Miguel Viegas, Jornal i online
Ainda há muito trabalho pela frente se quisermos uma tributação mais justa e eficiente
A globalização social e económica, o domínio crescente das empresas multinacionais e a digitalização da economia tem vindo a colocar na ordem do dia a necessidade de um novo modelo tributário que permita combater a fraude e evasão fiscal e inverter uma tendência de perda de capacidade dos estados em assegurar as receitas necessárias para financiar o estado social que tanto apreciamos, mas igualmente garantir uma resposta aos desafios do presente, designadamente em matéria climática. O conceito de Relatório País-por-País (“Country-by-country report”, CbCR) surgiu como resposta concertada dos países da OCDE e da União Europeia para expor e limitar o chamado “planeamento fiscal agressivo” usado pelas empresas multinacionais para concentrar lucros de forma artificial nos territórios de baixa fiscalidade. Os primeiros CbCR remontam a 2016. Os últimos, referentes a 2021 mostram-nos que ainda há muito trabalho pela frente se quisermos uma tributação mais justa e eficiente.
A Diretiva 2016/881/UE do Conselho exige, desde 2017, que as Empresas Multinacionais localizados na UE ou com operações na UE, com um total de receitas consolidadas igual ou superior a 750 000 000 EUR, apresentem um relatório com um conjunto de informações desagregadas por países (lucros, impostos pagos, número de trabalhadores, ativos…). Esta obrigação decorre do Plano de Ação da OCDE sobre Erosão da Base Tributária e Transferência de Lucros (BEPS), que visa combater as estratégias de evasão fiscal. O relatório “país por país” deve ser apresentado na jurisdição onde a empresa mãe é residente.
O relatório país-por-pais tornou-se uma ferramenta fundamental na luta global contra a evasão fiscal e a transferência de lucros e um exemplo de cooperação entre estados soberanos. O seu desenvolvimento e refinamento contínuos refletem a natureza em evolução da tributação internacional e o compromisso dos governos em garantir um campo de jogo justo e equitativo para as empresas. Desde sua criação, a OCDE e a UE têm estado ativamente envolvidas na monitorização da implementação do CbCR, e na identificação de potenciais melhorias. A divulgação pública destes relatórios ainda não é consensual, o que não impediu países como os Estados Unidos de dar passos nesta direção.

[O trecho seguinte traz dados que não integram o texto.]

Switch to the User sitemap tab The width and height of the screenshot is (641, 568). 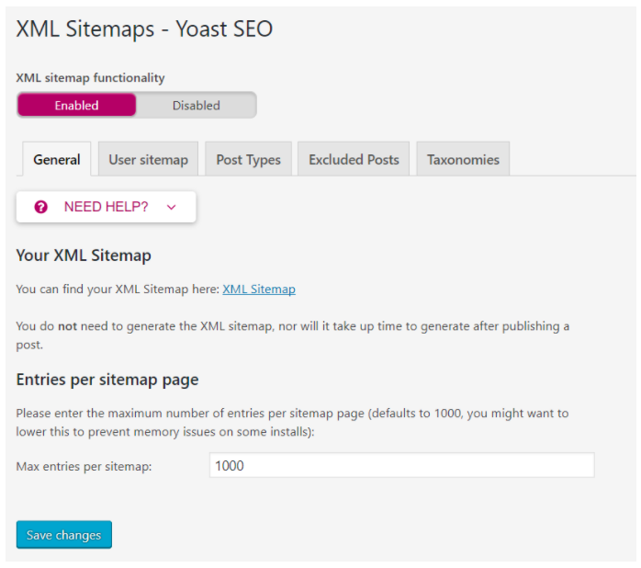pyautogui.click(x=149, y=159)
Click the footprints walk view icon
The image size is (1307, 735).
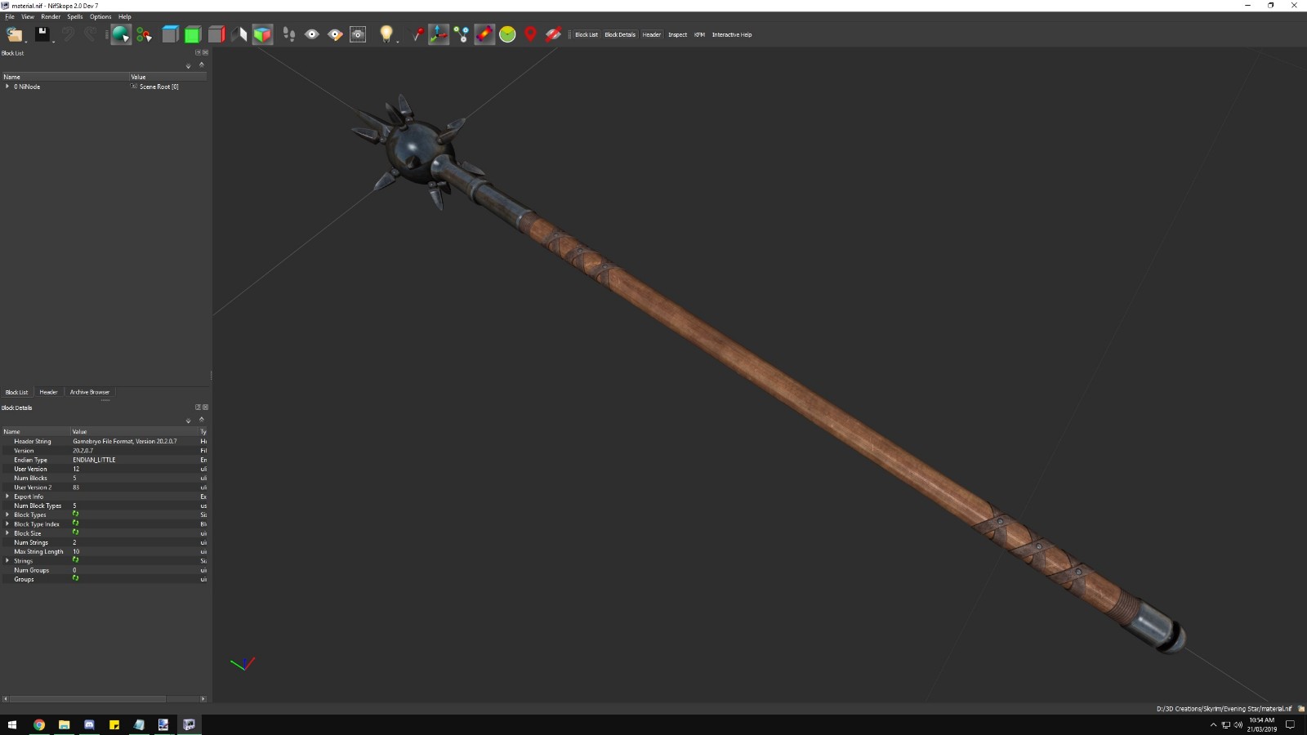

Com efeito e honra lhe seja dada, a autoridade tributária dos Estados Unidos tem divulgado desde 2016 todos os relatórios por países das empresas multinacionais lá sediadas. A análise destes relatórios permite identificar onde as empresas declaram os seus lucros, onde estão localizados os seus ativos e quantos trabalhadores existem ao seu serviço e cada jurisdição onde opera. Olhando para estes dados, conseguimos identificar práticas de planeamento fiscal agressivo através das quais as empresas multinacionais deslocalizam de forma artificial lucros para territórios onde as taxas de imposto são reduzidas.

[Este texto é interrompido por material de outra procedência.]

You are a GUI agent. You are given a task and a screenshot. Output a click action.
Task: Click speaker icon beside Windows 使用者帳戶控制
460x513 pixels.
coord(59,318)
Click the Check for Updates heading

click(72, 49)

A Tabela 1 mostra por ordem decrescente as jurisdições onde as multinacionais norte-americanas declararam os seus lucros em 2021 (últimos dados divulgados). A jurisdição campeã é a Irlanda conhecida pela forma generosa com que acolhe as multinacionais do mundo inteiro. Não por caso, a taxa de imposto, não sendo das mais baixa, não deixa de ser bastante “competitiva”. Ainda a propósito de taxas vejam-se os casos de Gibraltar, Ilhas Caimão e Porto Rico, todos no top10, onde os lucros quase não são tributados. Numa outra perspetiva, podemos analisar a produtividade do trabalho obtida dividindo o lucro pelo número de trabalhadores numa dada jurisdição. Olhando para os números somos levados a querer que a produtividade dos trabalhadores em Gibraltar é 5190 vezes superior a um trabalhador canadiano!? Claro que em economia, não há milagres. A realidade é que muitas empresas multinacional norte-americanas drenam de forma puramente artificial os seus lucros para aquele território, escapando assim ao pagamento de impostos caso estes lucros fossem declarados no local onde são gerados.
Apesar dos CbCR existirem desde 2017, não parece que a situação se tenha alterado. O “planeamento fiscal agressivo”, expressão benévola usada para designar a elisão, quando não a própria fraude fiscal, continua a ser um comportamento padrão das grandes empresas multinacionais. Contudo, temos hoje um quadro mais transparente que nos permite identificar estas estratégias fiscais. Cabe agora às autoridades fazerem o seu papel, para garantir uma fiscalidade mais justa e à altura dos grandes desafios do presente.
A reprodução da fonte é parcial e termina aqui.